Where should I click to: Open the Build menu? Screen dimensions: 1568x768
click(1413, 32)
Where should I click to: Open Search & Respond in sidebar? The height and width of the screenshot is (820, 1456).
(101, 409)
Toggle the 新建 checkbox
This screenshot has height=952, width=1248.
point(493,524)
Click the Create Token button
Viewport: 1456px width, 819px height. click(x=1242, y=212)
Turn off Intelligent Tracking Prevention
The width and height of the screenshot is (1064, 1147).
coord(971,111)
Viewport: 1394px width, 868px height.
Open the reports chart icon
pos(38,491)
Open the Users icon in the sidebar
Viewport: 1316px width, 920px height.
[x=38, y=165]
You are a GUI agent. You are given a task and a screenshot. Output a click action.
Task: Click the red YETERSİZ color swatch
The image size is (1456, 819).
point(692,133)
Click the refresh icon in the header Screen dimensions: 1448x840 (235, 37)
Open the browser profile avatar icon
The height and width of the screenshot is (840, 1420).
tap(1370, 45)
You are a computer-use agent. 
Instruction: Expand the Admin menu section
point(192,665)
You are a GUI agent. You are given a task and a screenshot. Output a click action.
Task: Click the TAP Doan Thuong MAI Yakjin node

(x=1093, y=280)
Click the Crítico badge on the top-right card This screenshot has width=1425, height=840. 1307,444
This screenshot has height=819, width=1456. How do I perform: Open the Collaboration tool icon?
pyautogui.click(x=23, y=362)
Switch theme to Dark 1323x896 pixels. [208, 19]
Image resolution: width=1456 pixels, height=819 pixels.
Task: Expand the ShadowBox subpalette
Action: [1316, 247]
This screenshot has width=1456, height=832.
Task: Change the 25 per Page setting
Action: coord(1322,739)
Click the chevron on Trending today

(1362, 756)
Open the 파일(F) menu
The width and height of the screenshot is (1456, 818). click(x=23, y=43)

* * *

**TASK TO CARRY OUT**
Emit the full listing verbatim.

**WRITTEN SOLUTION**
Where should I click to: Open the Build menu? Screen dimensions: 1568x768
click(1413, 32)
Where should I click to: Open Search & Respond in sidebar? The height and width of the screenshot is (820, 1456).
(101, 409)
Toggle the 新建 checkbox
This screenshot has height=952, width=1248.
point(493,524)
Click the Create Token button
Viewport: 1456px width, 819px height. click(x=1242, y=212)
Turn off Intelligent Tracking Prevention
The width and height of the screenshot is (1064, 1147).
coord(971,111)
Viewport: 1394px width, 868px height.
Open the reports chart icon
pos(38,491)
Open the Users icon in the sidebar
Viewport: 1316px width, 920px height.
[x=38, y=165]
You are a GUI agent. You are given a task and a screenshot. Output a click action.
Task: Click the red YETERSİZ color swatch
The image size is (1456, 819).
point(692,133)
Click the refresh icon in the header Screen dimensions: 1448x840 (235, 37)
Open the browser profile avatar icon
The height and width of the screenshot is (840, 1420).
tap(1370, 45)
You are a computer-use agent. 
Instruction: Expand the Admin menu section
point(192,665)
You are a GUI agent. You are given a task and a screenshot. Output a click action.
Task: Click the TAP Doan Thuong MAI Yakjin node

(x=1093, y=280)
Click the Crítico badge on the top-right card This screenshot has width=1425, height=840. 1307,444
This screenshot has height=819, width=1456. How do I perform: Open the Collaboration tool icon?
pyautogui.click(x=23, y=362)
Switch theme to Dark 1323x896 pixels. [208, 19]
Image resolution: width=1456 pixels, height=819 pixels.
Task: Expand the ShadowBox subpalette
Action: [1316, 247]
This screenshot has width=1456, height=832.
Task: Change the 25 per Page setting
Action: coord(1322,739)
Click the chevron on Trending today

(1362, 756)
Open the 파일(F) menu
The width and height of the screenshot is (1456, 818). click(x=23, y=43)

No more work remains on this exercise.